=== SHORT TASK ===
Repeat the items word for word, beginning at the line that contains "How do I perform: Select" and stopping after the line that contains "click(1052, 6)".

=== Item-finding records ===
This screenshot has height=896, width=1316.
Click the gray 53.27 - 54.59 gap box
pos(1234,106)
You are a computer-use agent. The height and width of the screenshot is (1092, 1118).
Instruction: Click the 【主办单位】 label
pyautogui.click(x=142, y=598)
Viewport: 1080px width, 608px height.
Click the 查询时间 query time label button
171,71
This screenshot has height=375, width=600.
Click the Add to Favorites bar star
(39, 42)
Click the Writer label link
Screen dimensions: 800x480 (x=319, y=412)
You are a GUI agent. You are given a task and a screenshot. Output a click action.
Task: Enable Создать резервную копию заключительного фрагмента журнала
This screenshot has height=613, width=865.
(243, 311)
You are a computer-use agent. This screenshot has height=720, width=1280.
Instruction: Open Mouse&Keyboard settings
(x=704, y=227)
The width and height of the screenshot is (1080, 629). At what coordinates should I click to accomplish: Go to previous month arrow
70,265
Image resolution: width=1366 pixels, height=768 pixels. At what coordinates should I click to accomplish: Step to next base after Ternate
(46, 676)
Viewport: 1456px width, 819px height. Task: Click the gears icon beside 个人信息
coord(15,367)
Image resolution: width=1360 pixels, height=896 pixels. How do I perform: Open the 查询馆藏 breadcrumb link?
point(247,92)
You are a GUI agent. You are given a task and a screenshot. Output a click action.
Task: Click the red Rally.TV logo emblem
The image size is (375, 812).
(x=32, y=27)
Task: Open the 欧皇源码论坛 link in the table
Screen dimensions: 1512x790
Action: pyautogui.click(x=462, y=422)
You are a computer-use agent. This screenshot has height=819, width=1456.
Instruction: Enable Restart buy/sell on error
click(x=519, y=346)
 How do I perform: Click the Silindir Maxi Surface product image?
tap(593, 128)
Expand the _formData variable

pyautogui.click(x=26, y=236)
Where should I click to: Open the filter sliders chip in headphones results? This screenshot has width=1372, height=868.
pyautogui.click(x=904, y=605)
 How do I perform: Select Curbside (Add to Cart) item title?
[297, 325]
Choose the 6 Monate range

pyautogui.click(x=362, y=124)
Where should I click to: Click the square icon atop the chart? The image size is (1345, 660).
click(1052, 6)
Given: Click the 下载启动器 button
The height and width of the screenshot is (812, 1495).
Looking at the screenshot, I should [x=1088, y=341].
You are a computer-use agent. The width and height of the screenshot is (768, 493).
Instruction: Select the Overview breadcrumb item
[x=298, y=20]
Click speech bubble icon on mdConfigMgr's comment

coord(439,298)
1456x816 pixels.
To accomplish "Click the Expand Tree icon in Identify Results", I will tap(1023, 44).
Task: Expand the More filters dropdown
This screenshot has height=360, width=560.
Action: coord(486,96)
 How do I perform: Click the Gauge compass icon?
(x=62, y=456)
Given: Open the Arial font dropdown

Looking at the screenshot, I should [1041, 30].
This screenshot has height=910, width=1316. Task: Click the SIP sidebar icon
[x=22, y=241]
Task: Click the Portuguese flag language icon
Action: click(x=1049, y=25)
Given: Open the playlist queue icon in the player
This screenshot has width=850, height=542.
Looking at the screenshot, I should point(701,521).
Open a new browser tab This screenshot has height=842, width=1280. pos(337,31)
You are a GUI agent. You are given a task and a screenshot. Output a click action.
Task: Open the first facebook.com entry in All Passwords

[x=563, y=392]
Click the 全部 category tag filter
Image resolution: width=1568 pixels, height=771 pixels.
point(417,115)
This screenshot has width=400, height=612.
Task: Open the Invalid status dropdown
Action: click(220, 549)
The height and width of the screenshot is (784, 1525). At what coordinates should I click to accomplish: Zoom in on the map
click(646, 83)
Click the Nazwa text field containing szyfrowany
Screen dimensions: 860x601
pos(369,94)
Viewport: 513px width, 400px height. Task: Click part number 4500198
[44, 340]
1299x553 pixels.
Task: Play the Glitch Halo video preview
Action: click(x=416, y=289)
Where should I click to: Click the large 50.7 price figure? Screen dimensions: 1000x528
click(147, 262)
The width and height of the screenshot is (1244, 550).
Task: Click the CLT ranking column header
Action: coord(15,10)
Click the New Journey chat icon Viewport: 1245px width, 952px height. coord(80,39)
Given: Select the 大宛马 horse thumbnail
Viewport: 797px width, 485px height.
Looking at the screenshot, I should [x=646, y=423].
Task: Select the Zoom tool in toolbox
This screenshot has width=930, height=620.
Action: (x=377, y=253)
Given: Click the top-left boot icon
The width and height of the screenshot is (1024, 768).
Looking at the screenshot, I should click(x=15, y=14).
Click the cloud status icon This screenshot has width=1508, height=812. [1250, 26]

=== WRITTEN SOLUTION ===
 How do I perform: Select Curbside (Add to Cart) item title?
[297, 325]
Choose the 6 Monate range

pyautogui.click(x=362, y=124)
Where should I click to: Click the square icon atop the chart? The image size is (1345, 660).
click(1052, 6)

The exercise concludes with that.